Cette génération qui dénonçait la France du Général, trop «rigide», s’avance dans la direction de l’Etat policier et réagit avec agressivité envers toute proposition non conforme à la bien-pensance établie.

C’est une crise générationnelle qui est en passe de se créer entre cette génération «1968» élargie et les générations X, Y ou Z.

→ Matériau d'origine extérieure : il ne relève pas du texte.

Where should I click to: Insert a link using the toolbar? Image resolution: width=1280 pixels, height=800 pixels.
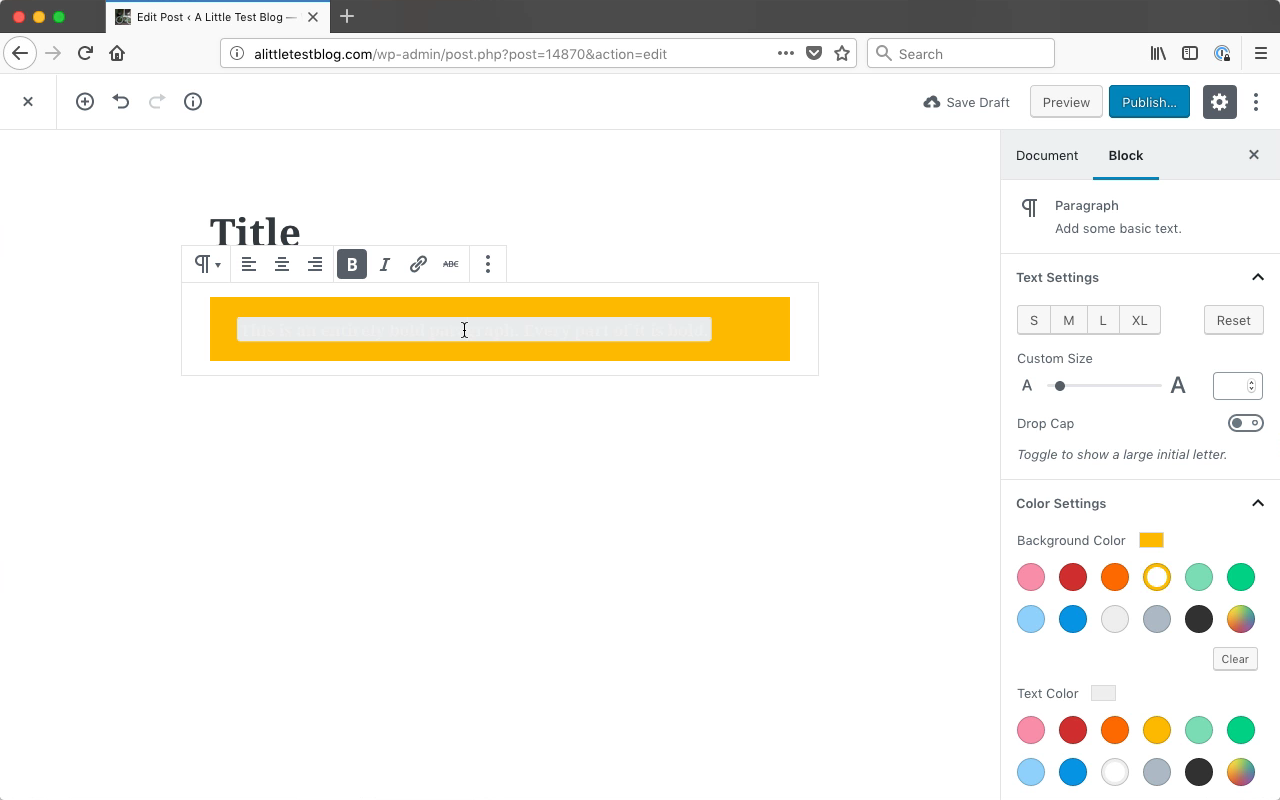pyautogui.click(x=418, y=264)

Une génération d’après-guerre qui aura pu compter sur le plein-emploi, l’inflation, des syndicats puissants et qui aura pu bénéficier, et abuser pour certains, des leviers du pouvoir pendant de nombreuses décennies. Les générations qui suivent vont devoir vivre avec une dette gigantesque, un appareil étatique hypertrophié mais incapable de gérer une crise sanitaire, avec une crise climatique et devront payer les acquis des précédents sans avoir aucune certitude sur leur propre avenir. Un héritage bien lourd.

La France d’après

Que va-t-il se passer lorsque cette crise sera passée? Changement de gouvernement? Crise de régime? Grève générale? Difficile à anticiper tant la problématique est complexe et les tensions importantes. Pour faire avancer le pays, il conviendra dans tous les cas de travailler sur les inconsistances identifiées.

Il conviendra tout d’abord de limiter les oppositions et créer les conditions du partenariat.

Chacun devra faire un pas vers l’autre pour retrouver une forme de paix sociale. En quoi l’opposition perpétuelle entre syndicats et patronat est-elle productive ? Faut-il rappeler que la France a un des plus faibles taux de syndicalisation dans les pays riches? 11% en 2016 soit deux fois moins que la moyenne des pays de l’OCDE! Dès lors comment expliquer que ces syndicats aient encore autant de pouvoir de nuisance dans le pays et ne soient pas une force de proposition? Et pourquoi le patronat ne partagerait pas plus facilement les gains de productivité? La part des salaires dans les résultats des entreprises ne progresse plus depuis 40 ans. Le partenariat patronat-syndicat est essentiel, comme le partenariat public-privé.

L’Etat devra bien sûr retrouver son rôle de stratège. La France bénéficie de compétences extraordinaires. Des médecins, des ingénieurs, des artisans, … Il est navrant de les voir gâchés par un manque d’anticipation, par une bureaucratie qui étouffe les initiatives individuelles. Les institutions devront être réformées pour être plus représentatives et plus flexibles. La gestion des entreprises a largement évolué en 30 ans. D’une structure très pyramidale, les ressources humaines sont désormais gérées de manière plus horizontale, laissant liberté et créativité à chaque individu. L’intelligence est collective. La France doit s’adapter à cette logique, plus humaine et plus efficace, inévitablement moins centralisée. La confiance sera la clé de voûte de cette réussite en brisant tous les verrous, impliquant un renouvellement de notre classe politique ou de nos grands fonctionnaires. L’équilibre générationnel est crucial.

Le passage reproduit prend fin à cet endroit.